Tag Archives: christmas

The M Word

Throughout life So far I have struggled to do things for myself. I have never been selfish, always put everyone else first.

And then along came my little Angel, my Christmas Day baby girl, her name is Danielle. My waters broke around 11:45pm on the 23rd December 2015, and I was given until 4:00pm the next day to crank labor into gear otherwise I would have to travel to birth in a different city to where I live.

I walked around, I kept hydrated, I bounced on my Swiss ball, I went up and down our stairs….but nothing! So here I was making sure I had everything I needed and headed off on what seemed to be a drive that would never end.

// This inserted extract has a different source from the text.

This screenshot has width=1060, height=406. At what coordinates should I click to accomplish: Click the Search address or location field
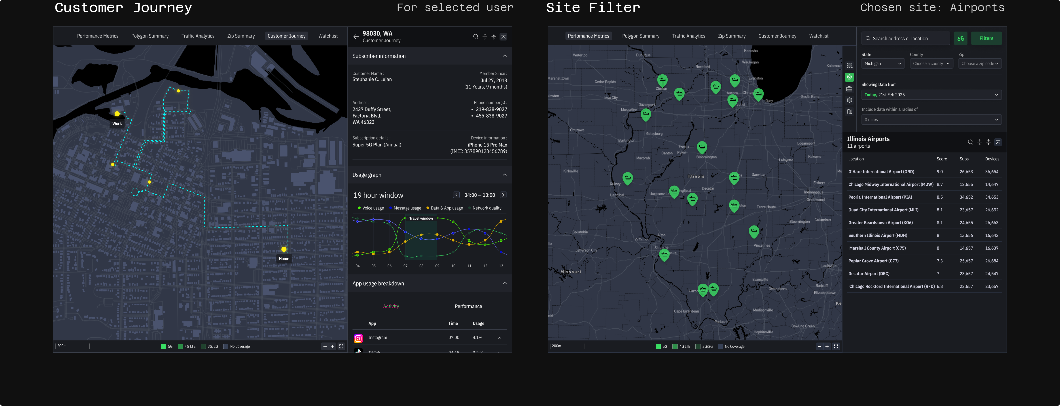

They checked me and my unborn baby (we weren’t going to find out the sex until delivery) and they ended up inducing me at around 8:00pm then my partner and I waited, talked, napped and waited some more.

Then at 3:20am on Christmas Day everything kicked into gear, I started having contractions but nothing really moved along fast enough. They ended up putting me on a hormone drip and later I was offered the gas.

Hours later I was absolutely buggered, I felt like I was blacking out, I couldn’t keep my eyes open, I couldn’t talk, I was exhausted. So they went ahead and gave me an epidural. I was so exhausted, I was having contractions while they were applying the epidural and I hadn’t even moved! I couldn’t!

At 4:20pm after being threatened with forceps something flicked within me and I just began to push with energy I didn’t even know I had and delivered our beautiful baby girl. A happy, healthy, 7.1 pound 55cm baby. She had decided to come right on her due date.

I stayed in hospital overnight with her by myself and still managed to somehow stay awake the whole night except around an hour and a half, I just watched her, held her, I was so proud. I was a Mother and she was my missing piece to myself, I finally had my own child.

I have loved Motherhood so far, she is growing so fast and she is so smart and so bright. Even on my worse day her smile turns my frown upside down.

I would trade in Motherhood for anything and I will always be proud of the huge amount of energy and mind power I used to get her here.

She is the love of my life! My miracle!